Assigned task: Every entry, from first to last, must be written out exactly.

Stored data entries
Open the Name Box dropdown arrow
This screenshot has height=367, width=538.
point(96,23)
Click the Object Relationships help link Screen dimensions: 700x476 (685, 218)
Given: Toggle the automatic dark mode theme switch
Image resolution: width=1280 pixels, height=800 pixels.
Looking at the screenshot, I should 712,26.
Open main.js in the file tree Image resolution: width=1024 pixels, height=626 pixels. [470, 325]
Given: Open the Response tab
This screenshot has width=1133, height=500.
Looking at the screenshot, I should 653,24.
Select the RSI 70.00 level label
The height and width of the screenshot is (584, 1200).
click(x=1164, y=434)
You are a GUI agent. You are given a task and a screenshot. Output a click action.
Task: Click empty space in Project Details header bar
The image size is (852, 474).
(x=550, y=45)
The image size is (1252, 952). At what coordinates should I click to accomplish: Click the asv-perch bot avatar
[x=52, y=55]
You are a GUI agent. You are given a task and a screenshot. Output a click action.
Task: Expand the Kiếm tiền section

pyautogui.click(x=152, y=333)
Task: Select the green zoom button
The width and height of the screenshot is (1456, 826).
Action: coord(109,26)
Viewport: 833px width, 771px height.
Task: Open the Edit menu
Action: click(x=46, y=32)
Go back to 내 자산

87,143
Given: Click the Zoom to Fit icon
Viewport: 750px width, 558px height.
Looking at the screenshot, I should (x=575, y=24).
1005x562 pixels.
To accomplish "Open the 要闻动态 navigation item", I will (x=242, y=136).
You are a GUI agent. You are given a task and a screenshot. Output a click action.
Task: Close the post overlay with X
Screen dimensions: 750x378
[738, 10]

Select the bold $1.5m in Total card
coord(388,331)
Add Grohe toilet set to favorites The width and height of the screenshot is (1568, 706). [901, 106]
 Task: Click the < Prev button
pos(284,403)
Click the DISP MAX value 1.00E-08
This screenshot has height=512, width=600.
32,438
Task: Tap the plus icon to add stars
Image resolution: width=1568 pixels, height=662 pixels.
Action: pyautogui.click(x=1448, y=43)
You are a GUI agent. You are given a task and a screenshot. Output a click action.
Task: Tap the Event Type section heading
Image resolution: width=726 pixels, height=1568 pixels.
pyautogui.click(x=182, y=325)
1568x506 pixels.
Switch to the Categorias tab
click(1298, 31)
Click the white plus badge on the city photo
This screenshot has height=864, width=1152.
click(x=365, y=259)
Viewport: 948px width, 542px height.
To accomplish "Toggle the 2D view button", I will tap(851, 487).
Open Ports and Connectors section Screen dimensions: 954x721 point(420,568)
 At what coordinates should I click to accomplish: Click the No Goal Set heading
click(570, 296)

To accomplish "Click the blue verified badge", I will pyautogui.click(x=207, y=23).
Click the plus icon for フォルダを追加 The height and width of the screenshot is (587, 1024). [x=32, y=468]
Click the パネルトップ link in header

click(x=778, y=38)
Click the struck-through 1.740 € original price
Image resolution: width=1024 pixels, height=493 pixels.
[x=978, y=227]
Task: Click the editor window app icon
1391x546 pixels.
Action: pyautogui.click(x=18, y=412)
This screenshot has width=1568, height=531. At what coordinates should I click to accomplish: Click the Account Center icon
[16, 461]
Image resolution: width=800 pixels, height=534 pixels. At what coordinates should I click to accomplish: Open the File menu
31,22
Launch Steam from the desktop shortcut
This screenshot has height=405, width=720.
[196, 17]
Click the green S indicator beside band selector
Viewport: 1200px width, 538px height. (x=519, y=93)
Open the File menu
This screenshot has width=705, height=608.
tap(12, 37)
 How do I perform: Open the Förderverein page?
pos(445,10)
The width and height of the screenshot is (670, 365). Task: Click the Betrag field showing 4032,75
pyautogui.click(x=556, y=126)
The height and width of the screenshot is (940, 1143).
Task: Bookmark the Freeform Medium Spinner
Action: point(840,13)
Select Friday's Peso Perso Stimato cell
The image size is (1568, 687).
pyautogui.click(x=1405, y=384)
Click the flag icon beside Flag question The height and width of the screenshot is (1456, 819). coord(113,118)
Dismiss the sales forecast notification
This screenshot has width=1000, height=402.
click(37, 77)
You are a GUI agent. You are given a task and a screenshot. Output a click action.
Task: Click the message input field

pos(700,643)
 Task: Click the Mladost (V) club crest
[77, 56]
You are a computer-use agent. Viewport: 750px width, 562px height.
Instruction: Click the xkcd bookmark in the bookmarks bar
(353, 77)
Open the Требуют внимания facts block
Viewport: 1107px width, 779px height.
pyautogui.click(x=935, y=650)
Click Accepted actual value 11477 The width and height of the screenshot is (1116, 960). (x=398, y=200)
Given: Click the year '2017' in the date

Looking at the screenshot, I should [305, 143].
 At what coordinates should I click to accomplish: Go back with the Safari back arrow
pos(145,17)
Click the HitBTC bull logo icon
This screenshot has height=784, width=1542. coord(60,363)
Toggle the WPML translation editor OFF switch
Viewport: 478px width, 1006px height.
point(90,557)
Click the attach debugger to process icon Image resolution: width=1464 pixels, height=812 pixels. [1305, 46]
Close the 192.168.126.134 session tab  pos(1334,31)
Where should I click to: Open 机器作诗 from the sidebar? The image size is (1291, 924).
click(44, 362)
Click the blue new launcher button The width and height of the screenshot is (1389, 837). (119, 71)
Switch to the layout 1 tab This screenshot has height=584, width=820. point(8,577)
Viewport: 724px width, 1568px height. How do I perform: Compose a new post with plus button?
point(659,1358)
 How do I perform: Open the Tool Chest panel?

Reply:
Open the Name Box dropdown arrow
This screenshot has height=367, width=538.
point(96,23)
Click the Object Relationships help link Screen dimensions: 700x476 (685, 218)
Given: Toggle the automatic dark mode theme switch
Image resolution: width=1280 pixels, height=800 pixels.
Looking at the screenshot, I should 712,26.
Open main.js in the file tree Image resolution: width=1024 pixels, height=626 pixels. [470, 325]
Given: Open the Response tab
This screenshot has width=1133, height=500.
Looking at the screenshot, I should 653,24.
Select the RSI 70.00 level label
The height and width of the screenshot is (584, 1200).
click(x=1164, y=434)
You are a GUI agent. You are given a task and a screenshot. Output a click action.
Task: Click empty space in Project Details header bar
The image size is (852, 474).
(x=550, y=45)
The image size is (1252, 952). At what coordinates should I click to accomplish: Click the asv-perch bot avatar
[x=52, y=55]
You are a GUI agent. You are given a task and a screenshot. Output a click action.
Task: Expand the Kiếm tiền section

pyautogui.click(x=152, y=333)
Task: Select the green zoom button
The width and height of the screenshot is (1456, 826).
Action: coord(109,26)
Viewport: 833px width, 771px height.
Task: Open the Edit menu
Action: click(x=46, y=32)
Go back to 내 자산

87,143
Given: Click the Zoom to Fit icon
Viewport: 750px width, 558px height.
Looking at the screenshot, I should (x=575, y=24).
1005x562 pixels.
To accomplish "Open the 要闻动态 navigation item", I will (x=242, y=136).
You are a GUI agent. You are given a task and a screenshot. Output a click action.
Task: Close the post overlay with X
Screen dimensions: 750x378
[738, 10]

Select the bold $1.5m in Total card
coord(388,331)
Add Grohe toilet set to favorites The width and height of the screenshot is (1568, 706). [901, 106]
 Task: Click the < Prev button
pos(284,403)
Click the DISP MAX value 1.00E-08
This screenshot has height=512, width=600.
32,438
Task: Tap the plus icon to add stars
Image resolution: width=1568 pixels, height=662 pixels.
Action: pyautogui.click(x=1448, y=43)
You are a GUI agent. You are given a task and a screenshot. Output a click action.
Task: Tap the Event Type section heading
Image resolution: width=726 pixels, height=1568 pixels.
pyautogui.click(x=182, y=325)
1568x506 pixels.
Switch to the Categorias tab
click(1298, 31)
Click the white plus badge on the city photo
This screenshot has height=864, width=1152.
click(x=365, y=259)
Viewport: 948px width, 542px height.
To accomplish "Toggle the 2D view button", I will tap(851, 487).
Open Ports and Connectors section Screen dimensions: 954x721 point(420,568)
 At what coordinates should I click to accomplish: Click the No Goal Set heading
click(570, 296)

To accomplish "Click the blue verified badge", I will pyautogui.click(x=207, y=23).
Click the plus icon for フォルダを追加 The height and width of the screenshot is (587, 1024). [x=32, y=468]
Click the パネルトップ link in header

click(x=778, y=38)
Click the struck-through 1.740 € original price
Image resolution: width=1024 pixels, height=493 pixels.
[x=978, y=227]
Task: Click the editor window app icon
1391x546 pixels.
Action: pyautogui.click(x=18, y=412)
This screenshot has width=1568, height=531. At what coordinates should I click to accomplish: Click the Account Center icon
[16, 461]
Image resolution: width=800 pixels, height=534 pixels. At what coordinates should I click to accomplish: Open the File menu
31,22
Launch Steam from the desktop shortcut
This screenshot has height=405, width=720.
[196, 17]
Click the green S indicator beside band selector
Viewport: 1200px width, 538px height. (x=519, y=93)
Open the File menu
This screenshot has width=705, height=608.
tap(12, 37)
 How do I perform: Open the Förderverein page?
pos(445,10)
The width and height of the screenshot is (670, 365). Task: Click the Betrag field showing 4032,75
pyautogui.click(x=556, y=126)
The height and width of the screenshot is (940, 1143).
Task: Bookmark the Freeform Medium Spinner
Action: point(840,13)
Select Friday's Peso Perso Stimato cell
The image size is (1568, 687).
pyautogui.click(x=1405, y=384)
Click the flag icon beside Flag question The height and width of the screenshot is (1456, 819). coord(113,118)
Dismiss the sales forecast notification
This screenshot has width=1000, height=402.
click(37, 77)
You are a GUI agent. You are given a task and a screenshot. Output a click action.
Task: Click the message input field

pos(700,643)
 Task: Click the Mladost (V) club crest
[77, 56]
You are a computer-use agent. Viewport: 750px width, 562px height.
Instruction: Click the xkcd bookmark in the bookmarks bar
(353, 77)
Open the Требуют внимания facts block
Viewport: 1107px width, 779px height.
pyautogui.click(x=935, y=650)
Click Accepted actual value 11477 The width and height of the screenshot is (1116, 960). (x=398, y=200)
Given: Click the year '2017' in the date

Looking at the screenshot, I should [305, 143].
 At what coordinates should I click to accomplish: Go back with the Safari back arrow
pos(145,17)
Click the HitBTC bull logo icon
This screenshot has height=784, width=1542. coord(60,363)
Toggle the WPML translation editor OFF switch
Viewport: 478px width, 1006px height.
point(90,557)
Click the attach debugger to process icon Image resolution: width=1464 pixels, height=812 pixels. [1305, 46]
Close the 192.168.126.134 session tab  pos(1334,31)
Where should I click to: Open 机器作诗 from the sidebar? The image size is (1291, 924).
click(44, 362)
Click the blue new launcher button The width and height of the screenshot is (1389, 837). (119, 71)
Switch to the layout 1 tab This screenshot has height=584, width=820. point(8,577)
Viewport: 724px width, 1568px height. How do I perform: Compose a new post with plus button?
point(659,1358)
 How do I perform: Open the Tool Chest panel?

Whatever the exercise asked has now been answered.